Methodology and Data Sources
All statistics cited in this article are sourced from official government publications, central bank releases, and established industry research. The primary sources are:
| Source | Data Type | Release Frequency | URL |
|---|---|---|---|
| ONS UK House Price Index | House prices, affordability | Monthly | ons.gov.uk |
| ONS Private Rental Index | Rental prices by region | Monthly | ons.gov.uk |
| HM Land Registry | Transaction prices (Price Paid) | Monthly | gov.uk/land-registry |
| HMRC Property Transactions | Monthly transaction volumes | Monthly | gov.uk/hmrc |
| HMRC SDLT Statistics | Stamp Duty revenue | Quarterly | gov.uk/hmrc |
| HMRC CGT Statistics | Capital Gains Tax receipts | Annual | gov.uk/hmrc |
| Bank of England | Base rate, mortgage data | Monthly | bankofengland.co.uk |
| UK Finance | Mortgage market reports | Quarterly | ukfinance.org.uk |
| RICS | Market sentiment surveys | Monthly | rics.org |
| Savills Research | Forecasts, market analysis | Quarterly | savills.co.uk |
| Knight Frank | Forecasts, global context | Quarterly | knightfrank.co.uk |
| OBR | Economic and fiscal forecasts | Biannual | obr.uk |
| English Housing Survey | Tenure, demographics | Annual | gov.uk |
| Companies House | BTL company registrations | Monthly | companieshouse.gov.uk |
Where market estimates are used (e.g., rental yields by city), these are clearly identified as estimates derived from multiple industry sources and cross-referenced against available ONS and Land Registry data.
How to Cite This Page
If you are referencing these statistics in your own content, you can use the following citation:
UK Property Investment Statistics 2026. Shaded Canvas. Published April 2026, updated quarterly. Available at: https://blog.shadedcanvas.co.uk/post/uk-property-investment-statistics-2026
What These Numbers Mean for Investors
Data without context is just noise. Here is what the 2026 statistics landscape means for different investor profiles:

For Buy-to-Let Investors
The numbers confirm that northern cities remain the yield play. A BTL investor purchasing a £180,000 terraced house in Newcastle can expect gross yields of 8.7%, compared to 4.3% for a similar investment in London valued at £450,000+. The incorporation trend (75–80% of new purchases through limited companies) is now the default approach for tax-efficient portfolio building.
For First-Time Buyers
Affordability is improving — the HPER of 4.7 is the most favourable in years — but the deposit barrier remains formidable. The data suggests that buyers outside London and the South East face a significantly more accessible market, with areas like Burnley and Hartlepool offering entry points below £100,000.
For HMO Operators
The 8.4% average gross yield for HMOs underscores why this strategy remains dominant among professional landlords. However, the 180% increase in enforcement actions since 2018 is a clear warning: non-compliant operations face escalating penalties. The data strongly favours investors who treat licensing and fire safety as core operational requirements, not afterthoughts.

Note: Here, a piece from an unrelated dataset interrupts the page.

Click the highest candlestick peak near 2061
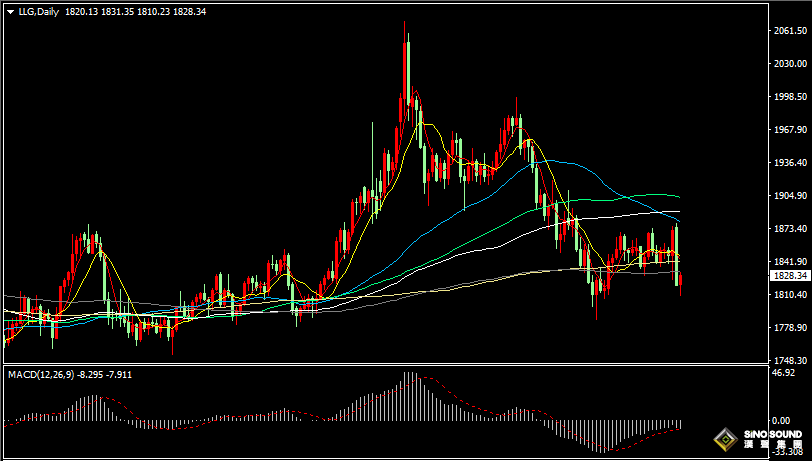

For International Investors
Overseas ownership growth has flatlined at +0.02%, suggesting the 2% SDLT surcharge is functioning as a meaningful deterrent. However, the data also shows that international capital is diversifying from London (33.9% share) toward the North West (15.9%). Investors willing to accept the surcharge are finding better value propositions outside the capital.
For Long-Term Portfolio Builders
The Savills forecast of 22.2% cumulative growth by 2030 — with northern regions potentially exceeding 27% — provides a compelling case for acquisition in the current cycle. At the OBR's more conservative 16.4% projection, a £250,000 property purchased today would be valued at approximately £291,000 by 2030–31, representing £41,000 in paper capital growth before any rental income or leverage effects.